Word for word, copy the lines beginning at the one with "Screen dimensions: 584x597" and ending at the last line below; pictures stay out.

##### Entries provided

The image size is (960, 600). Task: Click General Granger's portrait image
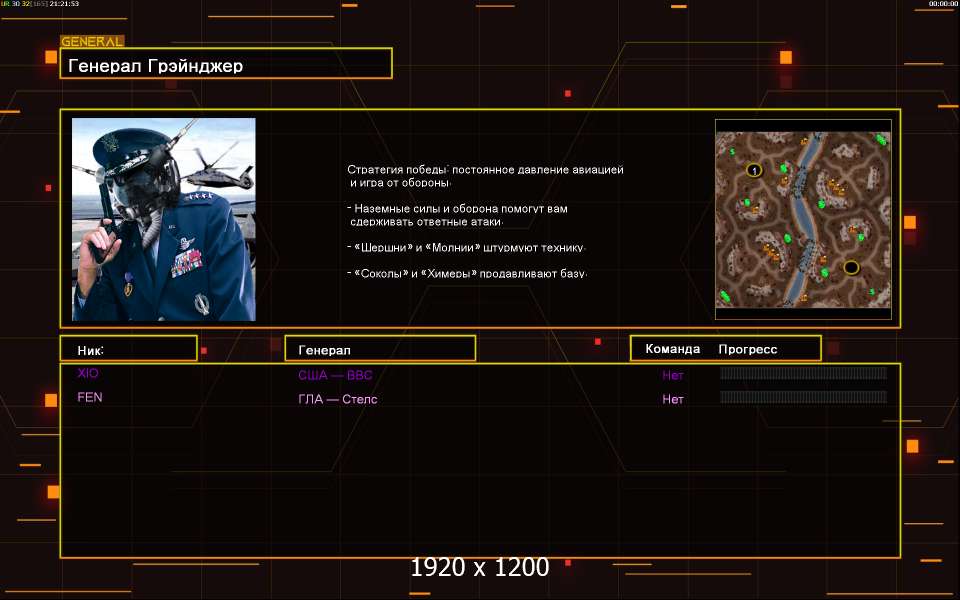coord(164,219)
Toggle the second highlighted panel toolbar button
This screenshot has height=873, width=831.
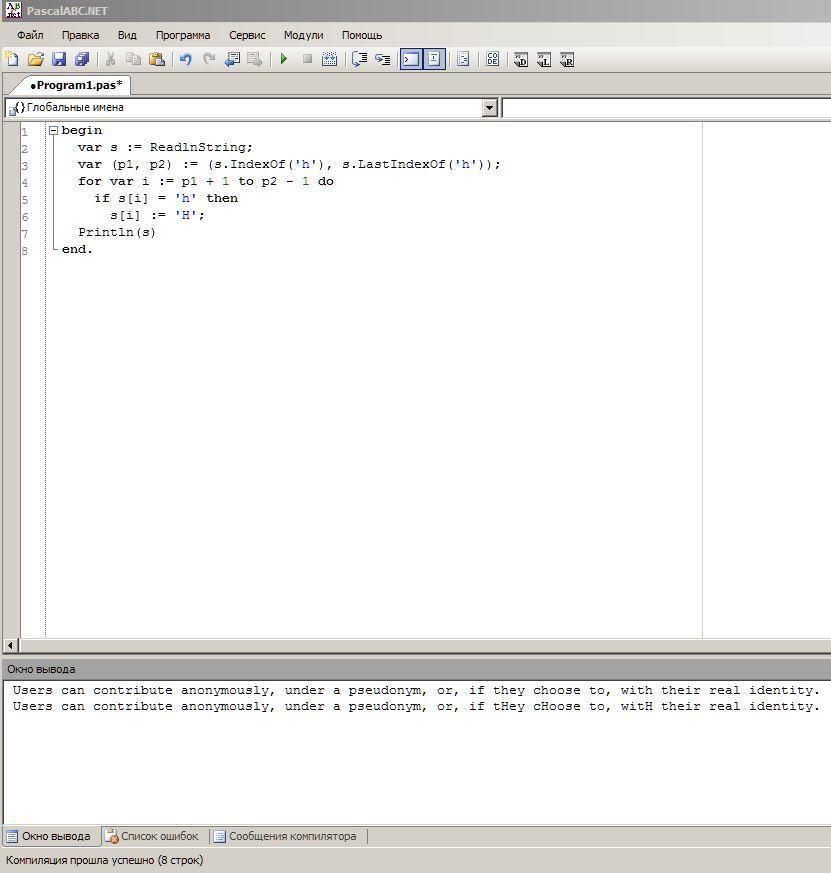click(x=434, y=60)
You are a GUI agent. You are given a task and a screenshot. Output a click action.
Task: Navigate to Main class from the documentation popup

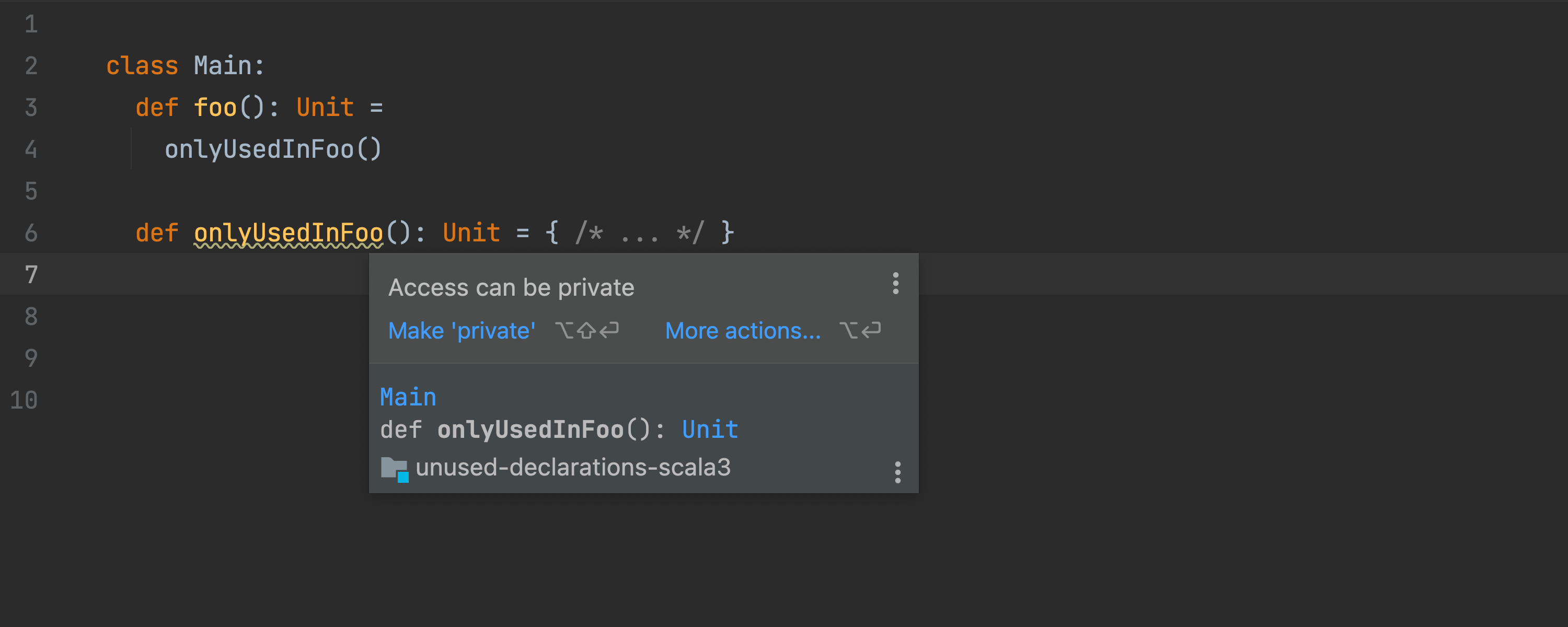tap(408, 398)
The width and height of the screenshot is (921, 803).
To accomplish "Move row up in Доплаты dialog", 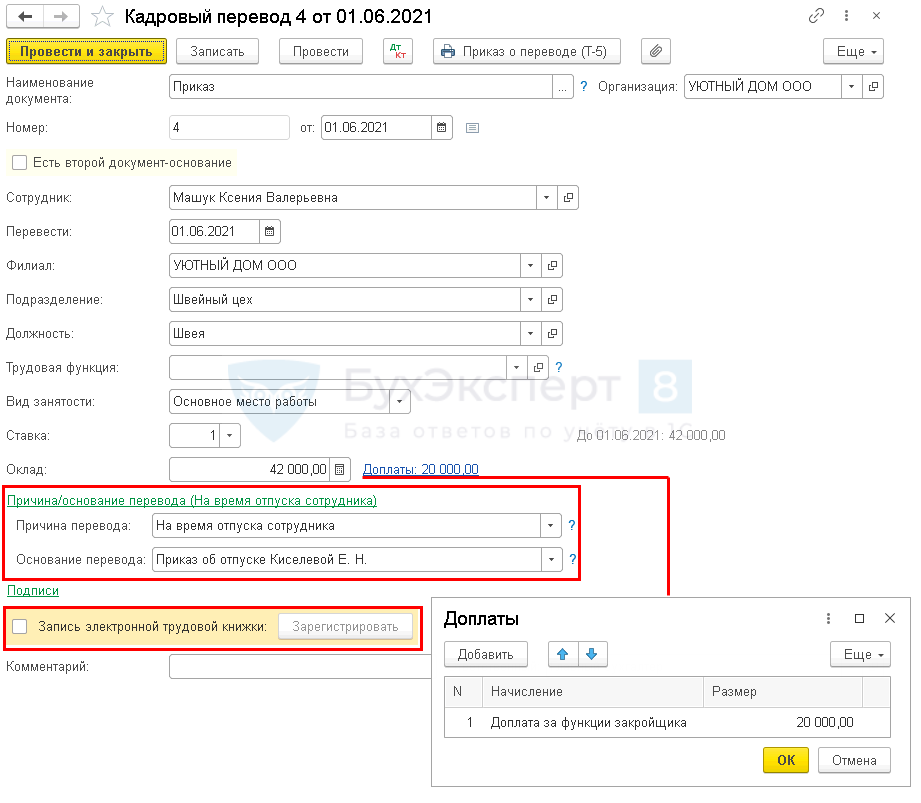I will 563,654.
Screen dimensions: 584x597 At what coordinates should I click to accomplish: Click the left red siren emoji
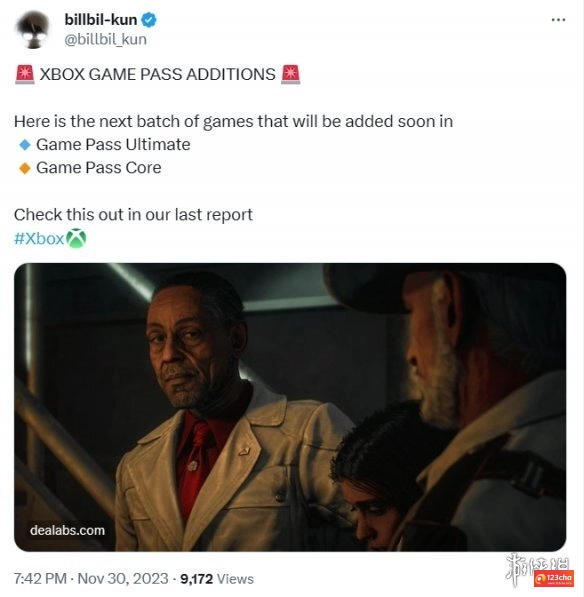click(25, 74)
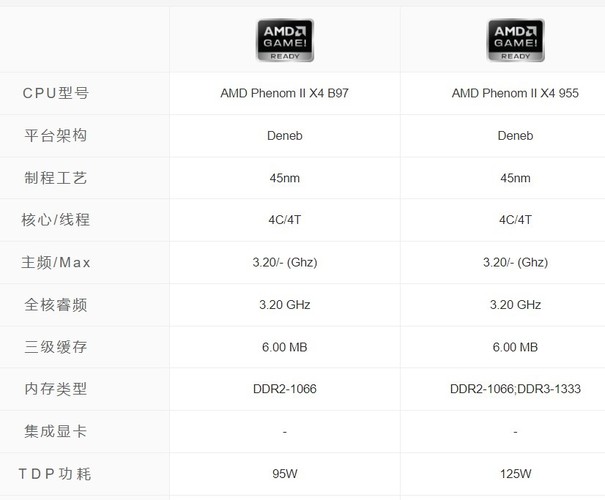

##########

Completed task:
Screen dimensions: 584x597 At what coordinates should I click to accomplish: Click the left red siren emoji
click(25, 74)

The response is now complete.